Villarian Burhan - Senja di Kalongsawah

Epilog...

Idealisme Vs Pragmatisme KKN.
Sebagai seorang yang sudah aktif di organisasi kampus dan dunia aktivisme, mendengar agenda KKN tentu adalah sebuah kesempatan yang strategis dan tak boleh saya lewatkan untuk mengeksplor wawasan saya. Meski KKN menjadi sebuah tugas akademik yang memiliki bobot 4 SKS, hemat saya KKN adalah bentuk aktualisasi diri para mahasiswa sebagai kontrol sosial yang memiliki tanggung jawab moral yang besar terhadap bangsa yang harus senantiasa dijaga dan tak perlu menunggu agenda KKN. Dengan bayang-bayang bergelut dengan rakyat desa, bersekutu dengan pikiran masyarakat, saya berharap KKN memiliki signifikasi terhadap kehidupan masyarakat di desa ke depanya.  Pada awalnya banyak opini yang mengganggu pola pikir saya terhadap KKN, sehingga membuat saya merasa KKN menjadi tidak seperti apa yang saya sebelumnya gagaskan, bahwa KKN adalah tempat nyantai, membuang-buang waktu, membuat laporan palsu,  yang penting memberikan dokumentasi acara kegiatan, dan selesai dengan membagi-bagi uang sisa KKN. Agaknya opini tersebut membombardir pikiran para mahasiswa yang akan memulai KKN dan diterimanya dari senior-senior yang tak bertanggung jawab. Hal ini sangat mengganggu idealisme saya terhadap apa yang saya wacanakan terkait program nantinya. Lebih dari itu saya juga mengalami kekacauan konsentrasi yang disebabkan oleh berubahnya regulasi terkait anggota kelompok yang diterbitkan pada saat menjelang pra KKN dimulai. Lumayan mengecawakan awalnya, tapi seperti pada hal lainya selalu saja ada hikmah yang muncul pada setiap kejutan yang menyebalkan. Kekhawatiran yang mendalam sebelum akhirnya KKN dimulai adalah, dapatkah semua anggota kelompok saya mendapati solidaritas yang kuat  dan merevolusi pola pikir dan mental dengan waktu yang relatif singkat agar ketika sampai kita pada pergumulan bersama penduduk dan aparat desa mampu menemukan titik temu dan sinergitas sehingga solusi yang kami siapkan kelak tidak kontra produktif dan diterima oleh masyarakat, sementara kita berangkat dari ketidak kenalan dan latar belakang dan kapasitas yang berbeda.

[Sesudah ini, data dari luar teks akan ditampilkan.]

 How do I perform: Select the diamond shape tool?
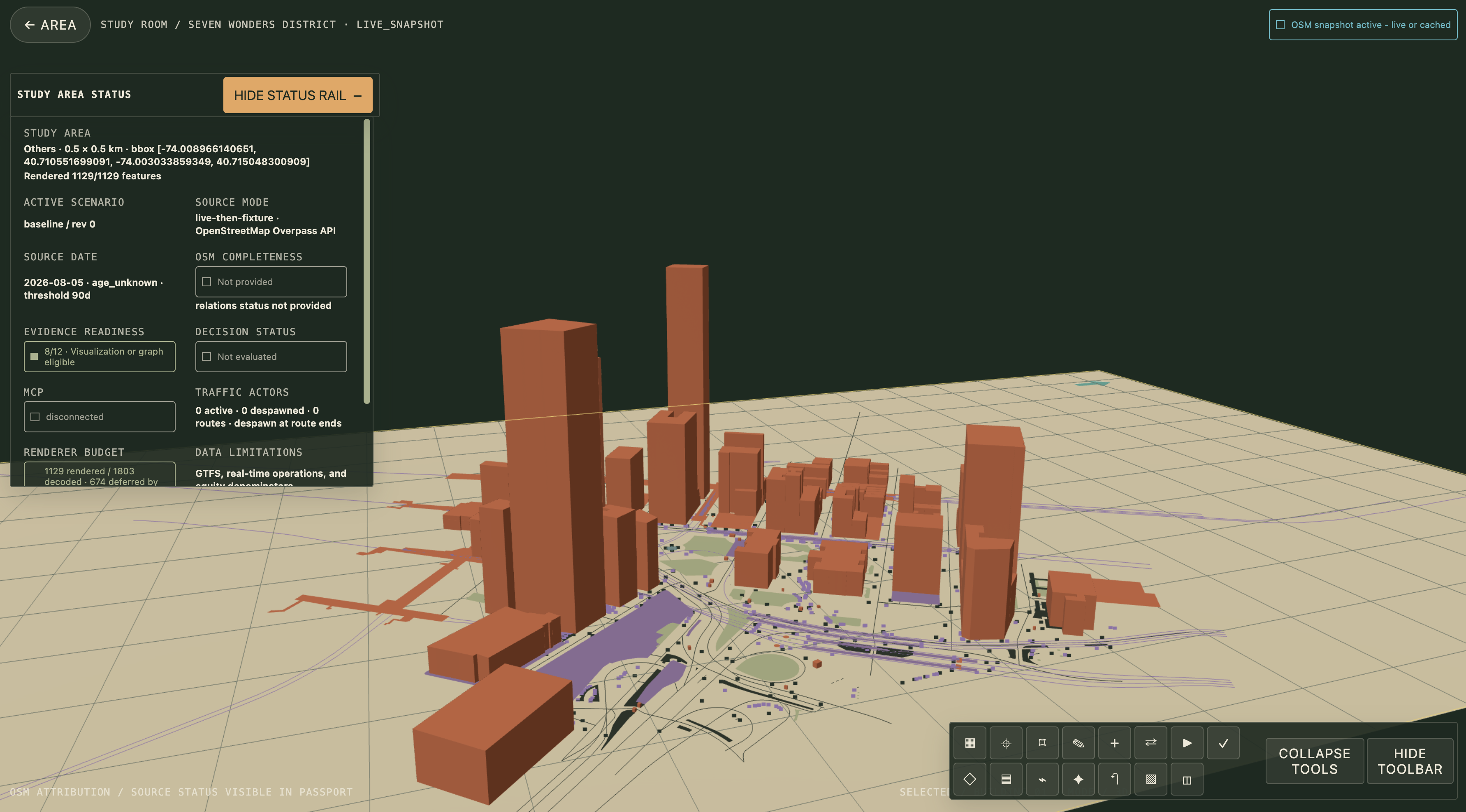(x=970, y=779)
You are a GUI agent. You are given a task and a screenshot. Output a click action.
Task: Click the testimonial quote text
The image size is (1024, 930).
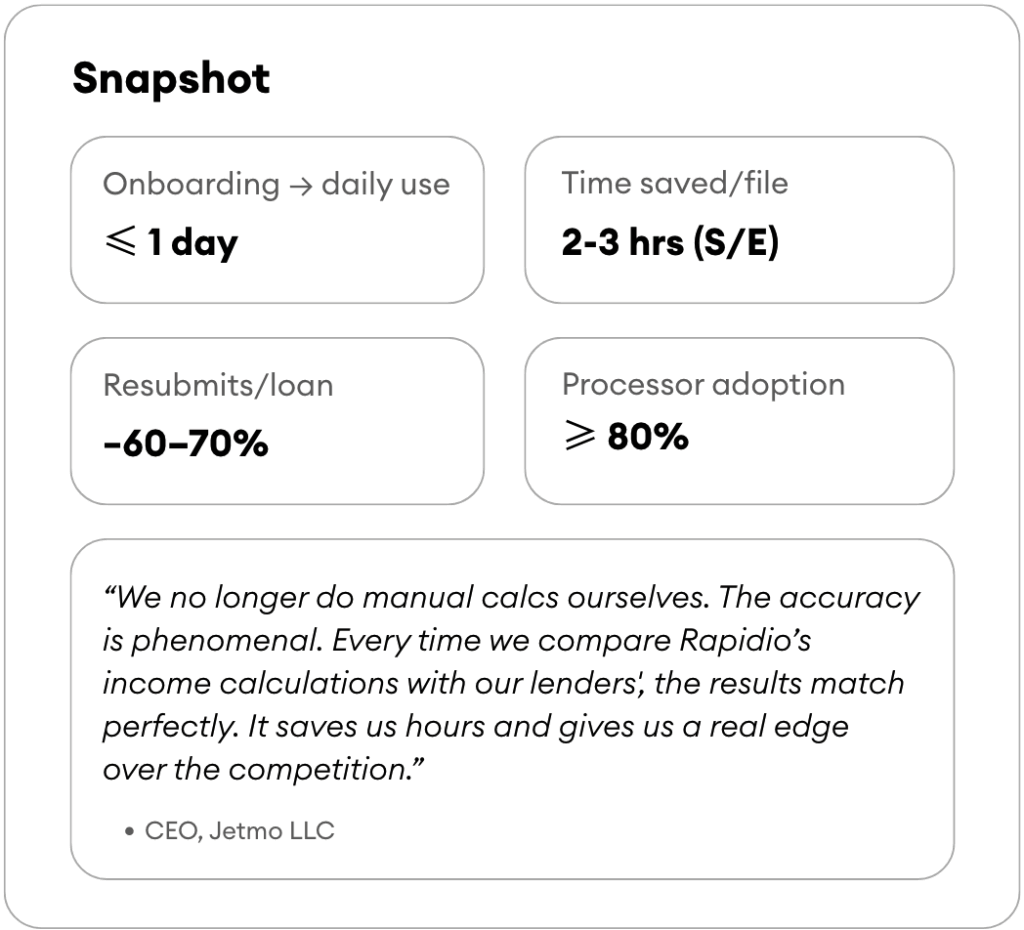coord(511,683)
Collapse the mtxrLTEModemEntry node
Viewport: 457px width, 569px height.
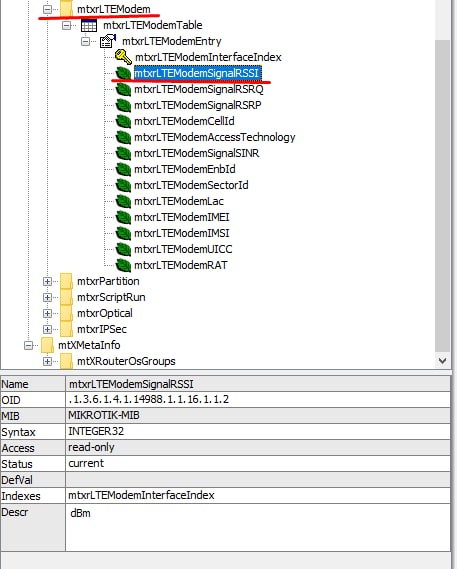tap(85, 41)
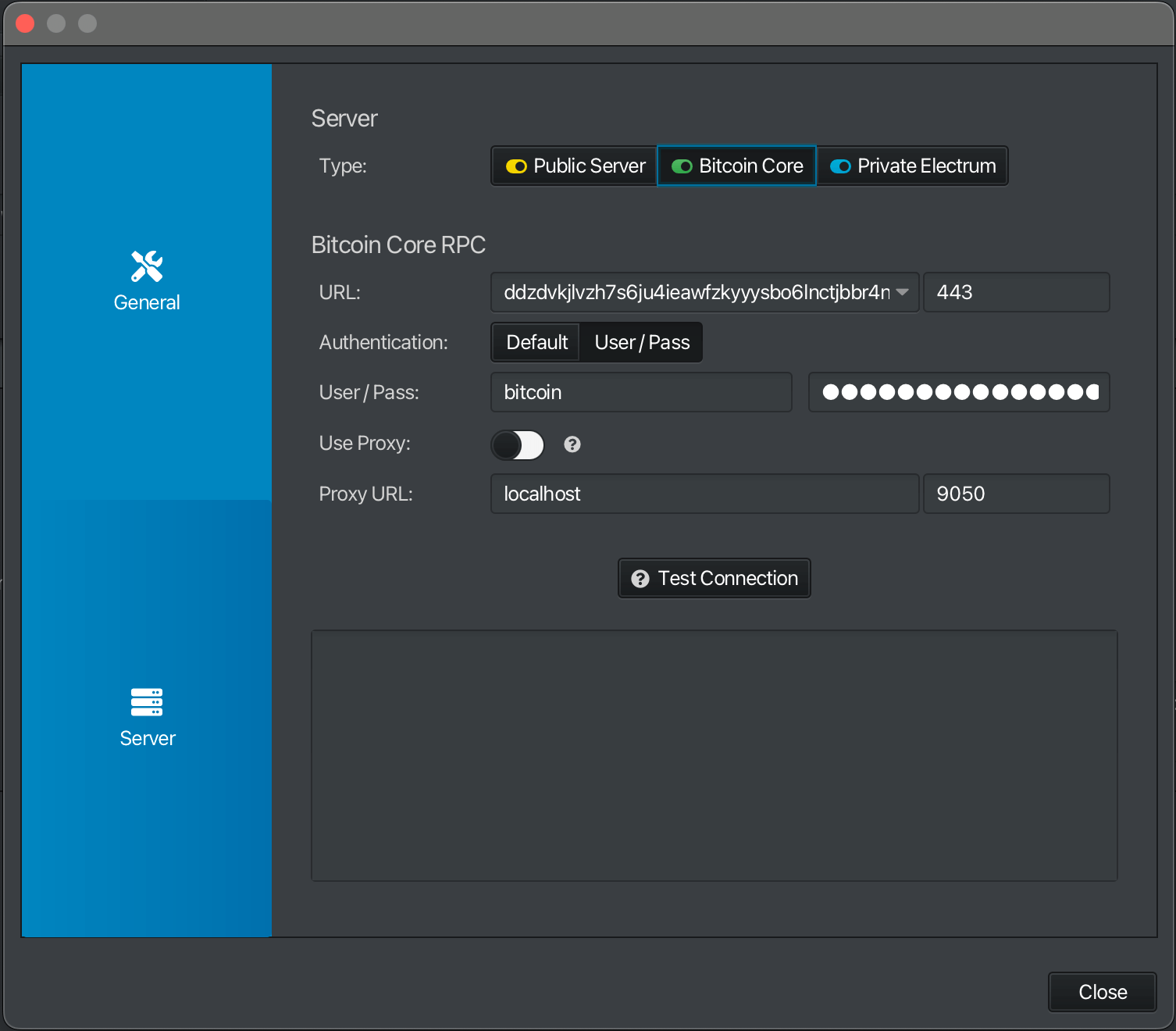
Task: Click the Use Proxy help question icon
Action: coord(572,444)
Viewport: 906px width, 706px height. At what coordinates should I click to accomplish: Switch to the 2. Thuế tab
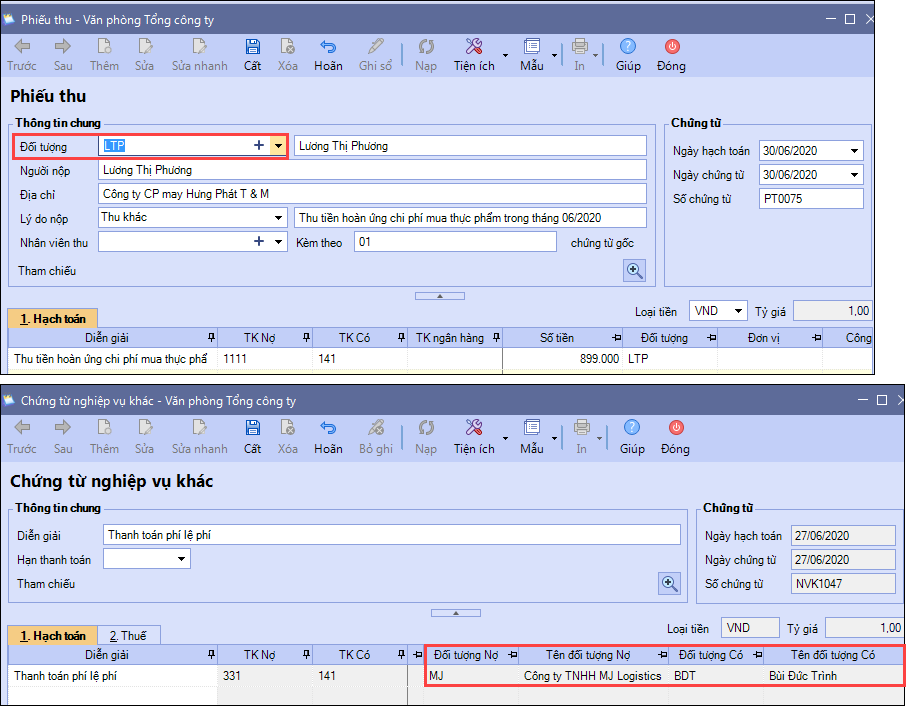[x=129, y=635]
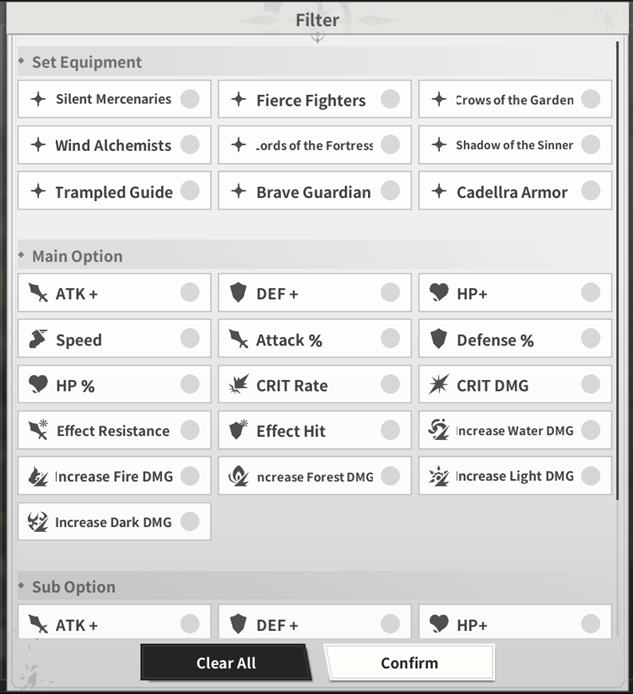
Task: Click the burst icon next to CRIT DMG
Action: 439,384
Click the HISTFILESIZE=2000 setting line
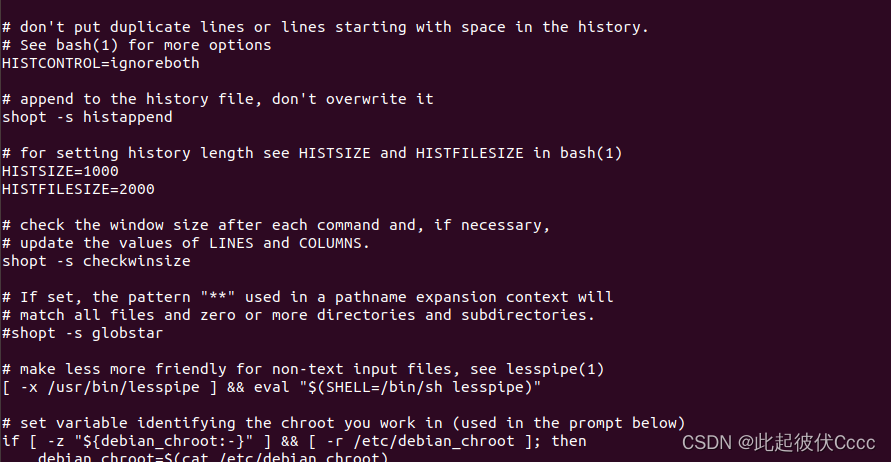This screenshot has width=891, height=462. click(x=78, y=189)

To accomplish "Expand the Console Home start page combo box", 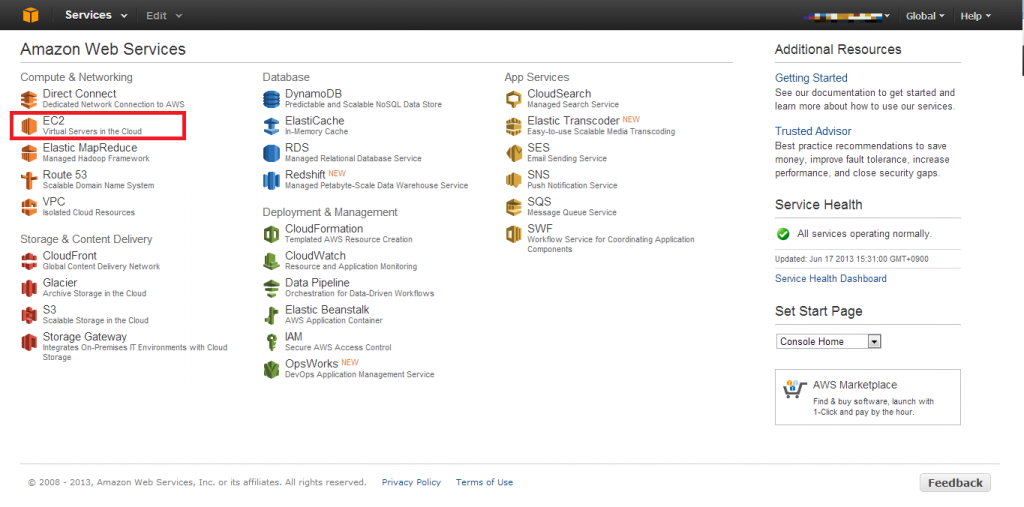I will tap(829, 342).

Dewasa Ialah Menerima Rasa Jengkel.
Dalam perjalananya saya adalah ketua kelompok yang tidak sengaja ditunjuk oleh Amira yang kebetulan sudah mengenal saya sebelumnya, dengan mata yang kosong anggota lainya menerima dengan lapang dada. saya telah memiliki sedikit pengalaman dalam soal berkelompok, berorganisasi, memanajemen konflik, memahami situasi, dan menjalankan suatu agenda. Tapi yang beda dalam hal KKN kali ini adalah—kita dibawa ke dalam persinggungan emosional yang langsung dihadapkan juga kepada profesionalisme, padahal yang saya rasa kawan-kawan anggota banyak di antara mereka tak memiliki latar belakang organisasi atau dengan kata lain mahasiswa kupu-kupu. Selama pra KKN berlangsung yang kurang lebih tiga bulan, kami sering berhimpun untuk sekadar silaturahim dan rapat membahas persiapan KKN, dan dalam proses pengenalan ini benih-benih konflik bermunculan dan suasana kelompok berimbas pada polarisasi. Dikarenakan satu pihak yang dianggap antagonis dan selalu berprasangka buruk pada setiap hal, kawan-kawan anggota kelompok mulai mencibir dan menjadikanya seseorang itu buah bibir di mana-mana. Sebagai ketua saya hendak melerai ini semua, mengambil langkah untuk tidak terprovokasi oleh asumsi. Walhasil semua suasana kembali normal dan berada pada titik suasana yang hangat dan bersahabat.
Sampai di desa kami merasa sumringah, kelompok saya pun terlihat meyakinkan untuk memulai program, sampai akhirnya satu pekan perasan dan keyakinan saya berubah, masing-masing anggota menunjukan siapa dirinya yang sesungguhnya. Menunjukan kemanjaan dan mental-mental anak mami, seperti tidak mau menimba air sumur dan memilih numpang mandi di rumah tetangga yang menurut saya itu menyusahkan orang lain atau memilih mandi di pom bensin. Walau kami terlihat kompak dan solid, di dalamnya gaduh dengan ego dan prasangka yang buruk, lempar-lemaran tanggung jawab atau kebiasaan menyalahkan orang lain, misalnya di pekan pertama saya masih melihat jadwal masak dan bersih-bersih berjalan efektif dan teratur, minggu kedua mulai seenaknya sendiri dan tak terkendali. Kepedulian sebatas tanggung jawab program pribadi dan kesenggangan kelompok di dalam kelompok. Ada juga yang merasa yang paling benar sendiri, hal ini menunjukan betapa kelompok saya sangat dinamis. Sempat juga terjadi keributan soal pendapat terkait praktik ibadah yang menurut saya tak ada kaitanya sama sekali dengan program KKN, atau misalnya lagi soal interaksi ke warga yang agaknya keliru disalah seorang anggota yang disebabkan oleh benturan budaya, dinamika ini mengantarkan saya pada keputusan untuk mengevaluasinya, tapi terlihat sekali di antara yang menurut saya bermasalah dalam soal kelompok adalah mereka yang tak memiliki pengalaman organisasi, dari sebelas anggota hanya tiga orang yang aktif dalam organisasi. Signifikansi dari pengalaman organisasi sangat tercermin di dalam kelompok ini, pada efektifitas program, kerja keras, kreatifitas, dan tanggung jawab.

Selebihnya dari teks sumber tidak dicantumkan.